> _Aim of the task_: In the data below, locate each line with the word "computer" and list it.

> _Exercise data_:
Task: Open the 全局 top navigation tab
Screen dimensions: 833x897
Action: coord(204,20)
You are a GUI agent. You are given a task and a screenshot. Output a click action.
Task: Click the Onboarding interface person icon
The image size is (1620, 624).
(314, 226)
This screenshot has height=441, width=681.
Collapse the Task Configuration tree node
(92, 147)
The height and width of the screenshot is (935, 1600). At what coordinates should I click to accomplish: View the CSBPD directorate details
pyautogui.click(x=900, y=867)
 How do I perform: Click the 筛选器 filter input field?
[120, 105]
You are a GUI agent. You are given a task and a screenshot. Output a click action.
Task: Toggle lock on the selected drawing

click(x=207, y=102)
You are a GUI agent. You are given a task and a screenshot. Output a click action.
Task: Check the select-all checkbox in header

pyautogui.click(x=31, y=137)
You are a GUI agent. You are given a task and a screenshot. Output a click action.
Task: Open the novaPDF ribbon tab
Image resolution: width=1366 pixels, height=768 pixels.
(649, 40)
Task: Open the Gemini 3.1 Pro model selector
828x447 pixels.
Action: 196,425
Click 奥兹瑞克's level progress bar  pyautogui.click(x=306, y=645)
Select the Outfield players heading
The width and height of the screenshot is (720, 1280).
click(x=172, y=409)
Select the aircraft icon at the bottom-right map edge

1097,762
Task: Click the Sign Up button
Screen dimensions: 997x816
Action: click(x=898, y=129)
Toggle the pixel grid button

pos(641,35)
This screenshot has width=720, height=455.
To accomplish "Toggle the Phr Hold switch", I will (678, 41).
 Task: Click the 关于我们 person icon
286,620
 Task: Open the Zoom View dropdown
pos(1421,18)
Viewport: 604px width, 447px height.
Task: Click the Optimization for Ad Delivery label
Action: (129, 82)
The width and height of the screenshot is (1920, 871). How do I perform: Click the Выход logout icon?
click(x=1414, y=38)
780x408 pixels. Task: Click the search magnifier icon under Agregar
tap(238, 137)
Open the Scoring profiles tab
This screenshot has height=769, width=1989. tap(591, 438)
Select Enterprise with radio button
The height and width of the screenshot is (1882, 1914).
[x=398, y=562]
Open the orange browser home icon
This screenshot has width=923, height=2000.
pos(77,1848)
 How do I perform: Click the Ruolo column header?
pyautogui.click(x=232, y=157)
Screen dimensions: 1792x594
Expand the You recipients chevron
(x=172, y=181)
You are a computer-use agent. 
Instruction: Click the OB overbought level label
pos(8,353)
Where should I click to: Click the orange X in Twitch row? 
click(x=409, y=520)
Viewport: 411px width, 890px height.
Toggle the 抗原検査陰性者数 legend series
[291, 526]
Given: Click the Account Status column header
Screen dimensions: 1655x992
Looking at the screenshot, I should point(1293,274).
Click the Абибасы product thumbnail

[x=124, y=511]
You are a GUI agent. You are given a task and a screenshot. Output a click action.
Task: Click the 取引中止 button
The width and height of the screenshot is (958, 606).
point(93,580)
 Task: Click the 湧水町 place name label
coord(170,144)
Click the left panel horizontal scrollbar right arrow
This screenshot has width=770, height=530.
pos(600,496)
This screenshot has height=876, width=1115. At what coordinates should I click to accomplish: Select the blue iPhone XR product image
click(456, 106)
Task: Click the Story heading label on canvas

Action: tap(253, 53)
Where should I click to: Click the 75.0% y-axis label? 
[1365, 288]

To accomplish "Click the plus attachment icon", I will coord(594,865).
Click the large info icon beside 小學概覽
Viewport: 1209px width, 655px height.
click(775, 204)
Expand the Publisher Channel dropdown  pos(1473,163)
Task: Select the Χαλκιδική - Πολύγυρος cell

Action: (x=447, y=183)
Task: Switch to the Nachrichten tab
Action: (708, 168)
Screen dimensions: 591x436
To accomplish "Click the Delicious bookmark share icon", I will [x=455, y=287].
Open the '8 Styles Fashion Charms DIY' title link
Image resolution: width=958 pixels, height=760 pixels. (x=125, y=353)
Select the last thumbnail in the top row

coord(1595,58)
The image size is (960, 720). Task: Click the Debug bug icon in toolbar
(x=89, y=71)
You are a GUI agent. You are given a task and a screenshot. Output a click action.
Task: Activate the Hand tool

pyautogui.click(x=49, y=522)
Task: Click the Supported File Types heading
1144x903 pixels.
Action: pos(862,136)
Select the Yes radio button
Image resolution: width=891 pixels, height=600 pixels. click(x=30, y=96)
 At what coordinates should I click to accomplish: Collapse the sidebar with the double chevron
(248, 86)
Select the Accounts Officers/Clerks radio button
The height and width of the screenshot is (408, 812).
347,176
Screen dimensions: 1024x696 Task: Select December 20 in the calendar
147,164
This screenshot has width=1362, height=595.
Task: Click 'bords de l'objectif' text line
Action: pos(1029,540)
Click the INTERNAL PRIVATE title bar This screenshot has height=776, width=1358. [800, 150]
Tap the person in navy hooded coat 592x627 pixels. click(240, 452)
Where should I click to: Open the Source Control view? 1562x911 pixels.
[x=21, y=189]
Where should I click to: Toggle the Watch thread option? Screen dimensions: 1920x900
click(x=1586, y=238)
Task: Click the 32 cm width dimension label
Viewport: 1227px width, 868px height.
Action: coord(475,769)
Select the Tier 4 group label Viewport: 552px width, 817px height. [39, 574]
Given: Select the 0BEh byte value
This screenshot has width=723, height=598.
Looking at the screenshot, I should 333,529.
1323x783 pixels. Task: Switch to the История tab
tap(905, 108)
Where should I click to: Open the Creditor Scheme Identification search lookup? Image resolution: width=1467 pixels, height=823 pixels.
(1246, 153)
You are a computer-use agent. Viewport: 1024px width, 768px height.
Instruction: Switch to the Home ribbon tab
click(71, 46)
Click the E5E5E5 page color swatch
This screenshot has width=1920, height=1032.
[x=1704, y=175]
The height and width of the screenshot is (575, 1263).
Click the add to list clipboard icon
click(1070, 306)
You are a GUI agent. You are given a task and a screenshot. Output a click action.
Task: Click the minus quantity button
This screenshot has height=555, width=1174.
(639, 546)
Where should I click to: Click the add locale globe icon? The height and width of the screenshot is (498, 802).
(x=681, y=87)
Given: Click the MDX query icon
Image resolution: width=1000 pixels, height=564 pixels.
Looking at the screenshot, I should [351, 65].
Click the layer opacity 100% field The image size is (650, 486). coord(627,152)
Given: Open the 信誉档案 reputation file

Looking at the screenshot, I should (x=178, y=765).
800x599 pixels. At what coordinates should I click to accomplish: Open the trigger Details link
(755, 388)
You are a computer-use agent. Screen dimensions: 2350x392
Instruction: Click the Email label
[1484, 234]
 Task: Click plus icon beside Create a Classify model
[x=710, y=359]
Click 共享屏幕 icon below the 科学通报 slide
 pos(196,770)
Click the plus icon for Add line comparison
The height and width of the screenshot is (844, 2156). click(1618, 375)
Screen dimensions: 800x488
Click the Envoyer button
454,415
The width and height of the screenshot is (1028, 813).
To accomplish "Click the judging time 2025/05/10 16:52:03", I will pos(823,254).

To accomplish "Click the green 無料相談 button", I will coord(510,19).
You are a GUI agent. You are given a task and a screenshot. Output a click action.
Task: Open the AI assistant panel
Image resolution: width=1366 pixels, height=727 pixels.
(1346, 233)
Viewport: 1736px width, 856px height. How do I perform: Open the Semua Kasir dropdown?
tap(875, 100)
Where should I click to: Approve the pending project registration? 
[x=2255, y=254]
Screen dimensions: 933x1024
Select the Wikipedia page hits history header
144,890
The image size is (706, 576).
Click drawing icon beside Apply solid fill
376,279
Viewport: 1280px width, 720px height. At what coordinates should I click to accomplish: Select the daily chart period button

> _Reply to the exercise_:
You are a computer-use agent. 
You are a computer-use agent. Viewport: 1024px width, 768px height.
You are a computer-use agent. Screen dimensions: 2350x392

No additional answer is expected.